President Barack Obama promised Friday to “degrade and ultimately destroy” the militants of ISIS, an organization he claimed was too dangerous to be simply contained. The militant group, also known as ISIS, “poses a long-term threat to the safety and security of NATO members,” Obama said at a press conference in Newport, Wales. “We have a critical role to play in rolling back this savage organization.”
Obama ended the 28-nation NATO summit by asserting there is clear cohesion in dealing with ISIS and that the U.S. is far from going it alone.
Over the last month, President Obama has launched over 100 airstrikes on ISIS targets in Iraq, while, at the same time, Obama’s diplomatic and national security team continues to gather support from international partners on confronting ISIS threats in the Middle East.

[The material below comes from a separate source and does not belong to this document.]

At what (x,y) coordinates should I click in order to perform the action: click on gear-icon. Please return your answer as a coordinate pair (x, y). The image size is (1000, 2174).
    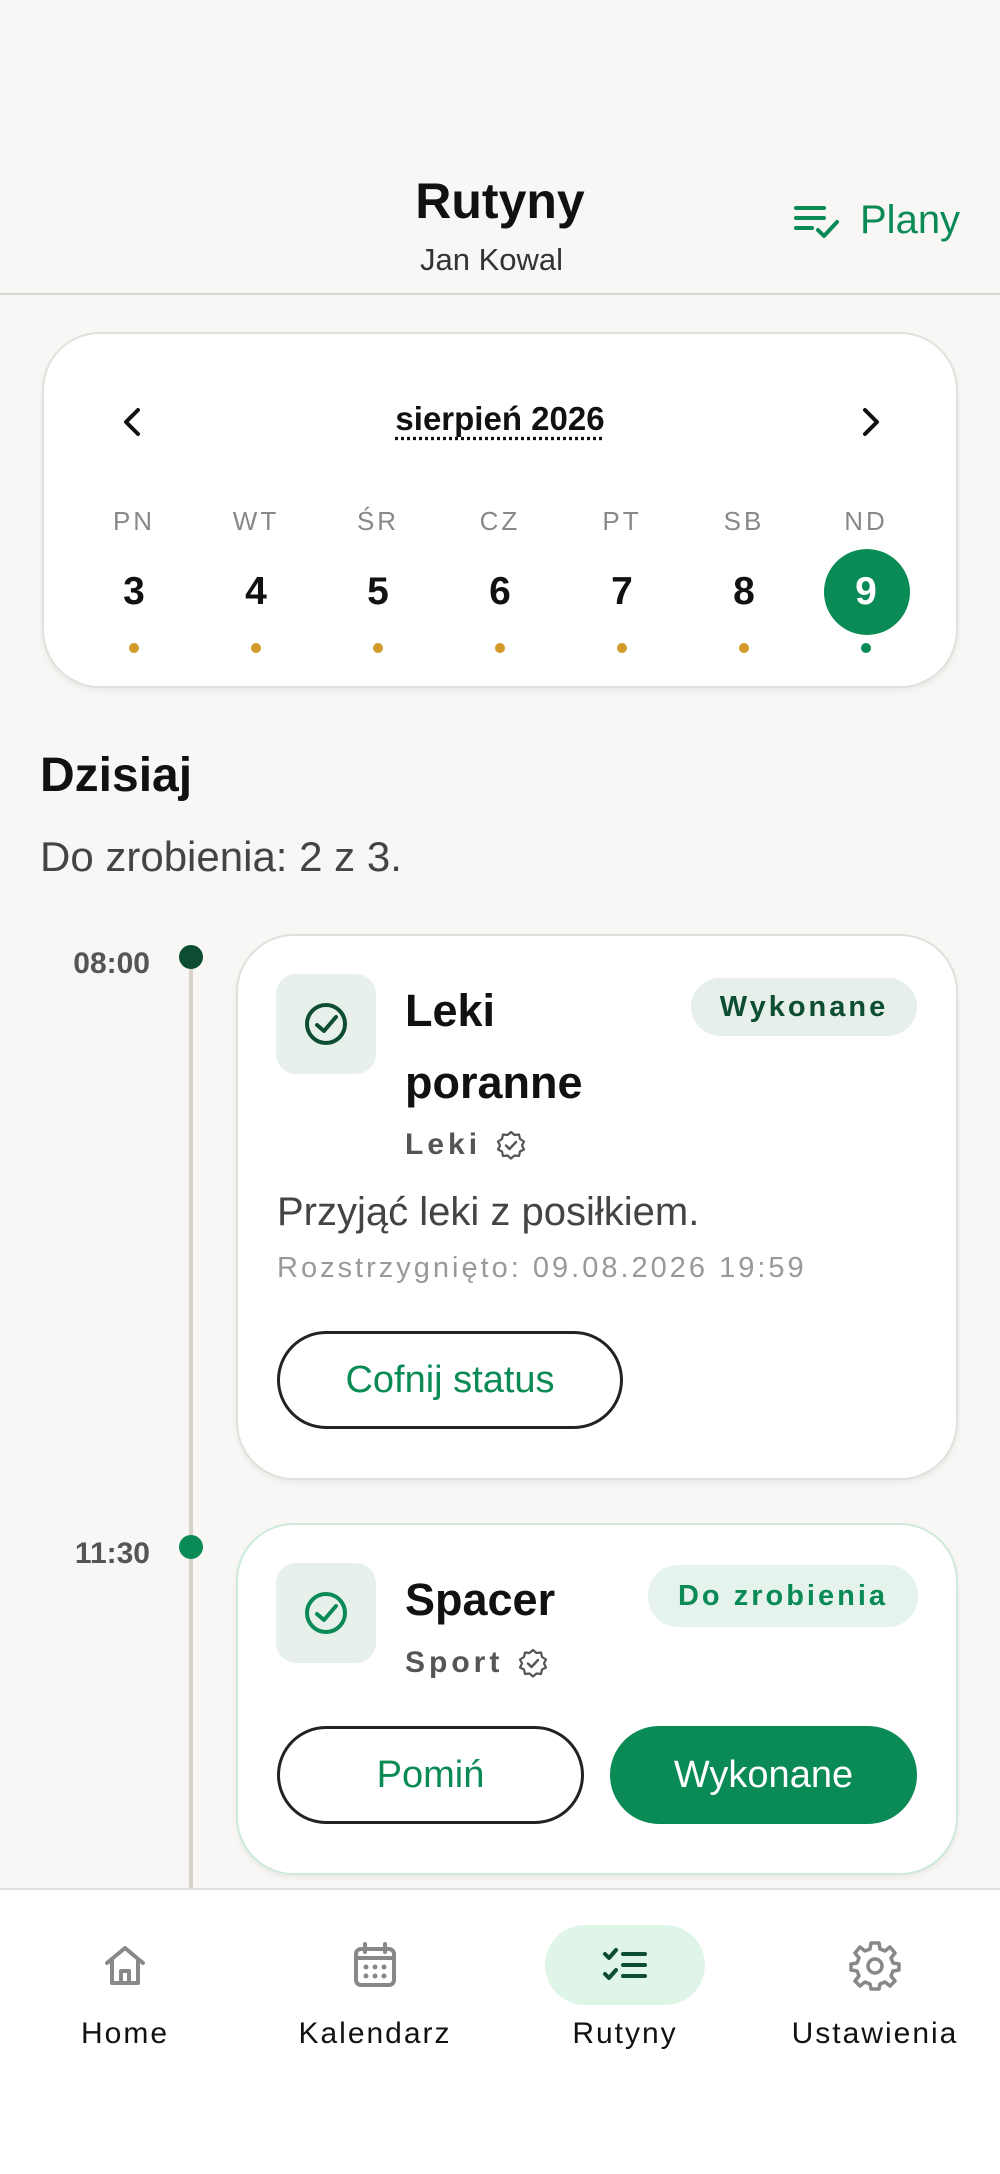
    Looking at the image, I should click on (875, 1966).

“I absolutely do believe that there will be a coalition of countries from the international community, from here in NATO, also from the region where many of the neighbors have stepped up and said they want to be a part of that type of effort,” Deputy National Security Adviser Ben Rhodes said in an interview Thursday outside the NATO summit in Wales.
“A lot of these European countries are concerned about the foreign fighters that have gone down to Iraq and Syria who have European passports. So they are very concerned that this threat in Iraq and Syria could end up posing a threat here in Europe,” Rhodes said.
It’s still unclear how an anti-ISIS coalition would take shape. Rhodes suggested participating countries would likely serve in different roles, depending on their capabilities and appetite for a more direct military involvement in the mission. “Intelligence. Law enforcement. Lots of ways for nations to step up to the plate and be a part of this coalition,” Rhodes said.
However it seems President Obama created some a bit of confusion about this strategy at a news conference in Estonia earlier this week when he said his goal was to both “degrade and destroy” ISIS and reduce the group’s threat “to the point where it is a manageable problem.” Rhodes argued there was no inconsistency in the president’s remarks, insisting the mission to defeat ISIS is a multi-step process.
Regarding the Russia problem, NATO leaders approved plans earlier in the day to create a force that could mobilize quickly in case any alliance country in Eastern Europe were to be attacked. Obama declared, “We will defend every ally.” He said the alliance had “sent a strong message to Russia that actions have consequences.”